== AIM ==
Starting at the line that has "Where should I click to: Click the post" and stopping after the line that has "click(44, 641)", rewrite those records with "screenshot" switched to "screen image" and everything else left unchanged.

== RECORDS FOR THIS EXERCISE ==
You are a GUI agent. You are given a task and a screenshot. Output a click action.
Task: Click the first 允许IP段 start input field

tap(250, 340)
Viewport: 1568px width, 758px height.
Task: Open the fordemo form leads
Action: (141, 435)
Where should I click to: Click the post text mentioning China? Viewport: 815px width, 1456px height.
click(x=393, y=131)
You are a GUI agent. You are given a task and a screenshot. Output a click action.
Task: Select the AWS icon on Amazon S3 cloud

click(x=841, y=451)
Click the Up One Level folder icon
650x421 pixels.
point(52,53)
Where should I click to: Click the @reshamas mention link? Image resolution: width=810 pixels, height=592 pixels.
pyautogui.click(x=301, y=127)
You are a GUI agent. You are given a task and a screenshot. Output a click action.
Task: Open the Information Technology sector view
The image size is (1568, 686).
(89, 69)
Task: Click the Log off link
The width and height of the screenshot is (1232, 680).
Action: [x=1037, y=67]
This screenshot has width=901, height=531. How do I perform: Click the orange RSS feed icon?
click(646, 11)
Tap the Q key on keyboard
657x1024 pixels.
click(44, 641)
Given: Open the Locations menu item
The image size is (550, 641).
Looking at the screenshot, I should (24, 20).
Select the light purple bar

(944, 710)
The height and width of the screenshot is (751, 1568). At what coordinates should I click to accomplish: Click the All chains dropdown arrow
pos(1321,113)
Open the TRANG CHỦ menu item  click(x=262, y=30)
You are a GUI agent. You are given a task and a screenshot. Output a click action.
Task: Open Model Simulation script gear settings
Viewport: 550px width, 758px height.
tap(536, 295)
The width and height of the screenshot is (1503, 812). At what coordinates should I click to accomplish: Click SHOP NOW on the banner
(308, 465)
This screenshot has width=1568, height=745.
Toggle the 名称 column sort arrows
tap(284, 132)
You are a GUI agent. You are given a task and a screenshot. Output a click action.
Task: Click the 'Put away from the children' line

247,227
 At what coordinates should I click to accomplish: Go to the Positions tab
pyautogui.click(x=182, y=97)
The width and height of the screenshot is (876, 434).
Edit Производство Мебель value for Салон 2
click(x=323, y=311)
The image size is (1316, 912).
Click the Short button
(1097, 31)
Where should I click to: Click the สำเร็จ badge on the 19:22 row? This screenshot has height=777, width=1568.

== TASK RESPONSE ==
Where should I click to: Click the post text mentioning China? Viewport: 815px width, 1456px height.
click(x=393, y=131)
You are a GUI agent. You are given a task and a screen image. Output a click action.
Task: Select the AWS icon on Amazon S3 cloud

click(x=841, y=451)
Click the Up One Level folder icon
650x421 pixels.
point(52,53)
Where should I click to: Click the @reshamas mention link? Image resolution: width=810 pixels, height=592 pixels.
pyautogui.click(x=301, y=127)
You are a GUI agent. You are given a task and a screen image. Output a click action.
Task: Open the Information Technology sector view
The image size is (1568, 686).
(89, 69)
Task: Click the Log off link
The width and height of the screen image is (1232, 680).
Action: [x=1037, y=67]
This screen image has width=901, height=531. How do I perform: Click the orange RSS feed icon?
click(646, 11)
Tap the Q key on keyboard
657x1024 pixels.
click(44, 641)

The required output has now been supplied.